[Input material]
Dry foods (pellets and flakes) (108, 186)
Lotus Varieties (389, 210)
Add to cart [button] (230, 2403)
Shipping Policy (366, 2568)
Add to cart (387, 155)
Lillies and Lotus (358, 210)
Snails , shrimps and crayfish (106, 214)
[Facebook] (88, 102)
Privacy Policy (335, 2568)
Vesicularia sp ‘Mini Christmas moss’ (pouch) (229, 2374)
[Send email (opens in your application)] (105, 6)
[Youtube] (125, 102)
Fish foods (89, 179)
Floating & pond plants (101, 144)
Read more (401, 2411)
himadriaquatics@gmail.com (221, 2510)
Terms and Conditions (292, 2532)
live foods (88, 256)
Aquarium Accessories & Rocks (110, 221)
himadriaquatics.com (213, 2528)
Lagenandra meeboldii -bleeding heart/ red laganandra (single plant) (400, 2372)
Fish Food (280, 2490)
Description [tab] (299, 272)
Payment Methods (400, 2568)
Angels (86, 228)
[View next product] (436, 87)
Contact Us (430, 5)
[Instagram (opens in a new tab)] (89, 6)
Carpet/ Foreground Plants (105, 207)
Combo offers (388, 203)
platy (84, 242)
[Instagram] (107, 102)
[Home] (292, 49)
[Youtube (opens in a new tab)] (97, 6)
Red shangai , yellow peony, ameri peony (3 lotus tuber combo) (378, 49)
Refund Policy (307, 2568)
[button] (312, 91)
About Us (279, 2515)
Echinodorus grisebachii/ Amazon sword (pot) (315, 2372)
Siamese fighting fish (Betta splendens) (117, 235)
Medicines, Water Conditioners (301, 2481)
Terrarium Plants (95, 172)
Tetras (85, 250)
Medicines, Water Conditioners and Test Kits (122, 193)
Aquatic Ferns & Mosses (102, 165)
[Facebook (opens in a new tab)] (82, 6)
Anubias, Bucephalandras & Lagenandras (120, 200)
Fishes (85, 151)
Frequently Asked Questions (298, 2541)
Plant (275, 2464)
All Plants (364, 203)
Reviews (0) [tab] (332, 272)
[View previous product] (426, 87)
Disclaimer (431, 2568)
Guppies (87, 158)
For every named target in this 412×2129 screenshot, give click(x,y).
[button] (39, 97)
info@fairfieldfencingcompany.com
[/Input material]
What you need to do: For this exercise, please copy exactly the lines of the material above from its first line through the line where "Tetras (85, 250)" appears.

Solution for this task:
Dry foods (pellets and flakes) (108, 186)
Lotus Varieties (389, 210)
Add to cart [button] (230, 2403)
Shipping Policy (366, 2568)
Add to cart (387, 155)
Lillies and Lotus (358, 210)
Snails , shrimps and crayfish (106, 214)
[Facebook] (88, 102)
Privacy Policy (335, 2568)
Vesicularia sp ‘Mini Christmas moss’ (pouch) (229, 2374)
[Send email (opens in your application)] (105, 6)
[Youtube] (125, 102)
Fish foods (89, 179)
Floating & pond plants (101, 144)
Read more (401, 2411)
himadriaquatics@gmail.com (221, 2510)
Terms and Conditions (292, 2532)
live foods (88, 256)
Aquarium Accessories & Rocks (110, 221)
himadriaquatics.com (213, 2528)
Lagenandra meeboldii -bleeding heart/ red laganandra (single plant) (400, 2372)
Fish Food (280, 2490)
Description [tab] (299, 272)
Payment Methods (400, 2568)
Angels (86, 228)
[View next product] (436, 87)
Contact Us (430, 5)
[Instagram (opens in a new tab)] (89, 6)
Carpet/ Foreground Plants (105, 207)
Combo offers (388, 203)
platy (84, 242)
[Instagram] (107, 102)
[Home] (292, 49)
[Youtube (opens in a new tab)] (97, 6)
Red shangai , yellow peony, ameri peony (3 lotus tuber combo) (378, 49)
Refund Policy (307, 2568)
[button] (312, 91)
About Us (279, 2515)
Echinodorus grisebachii/ Amazon sword (pot) (315, 2372)
Siamese fighting fish (Betta splendens) (117, 235)
Medicines, Water Conditioners (301, 2481)
Terrarium Plants (95, 172)
Tetras (85, 250)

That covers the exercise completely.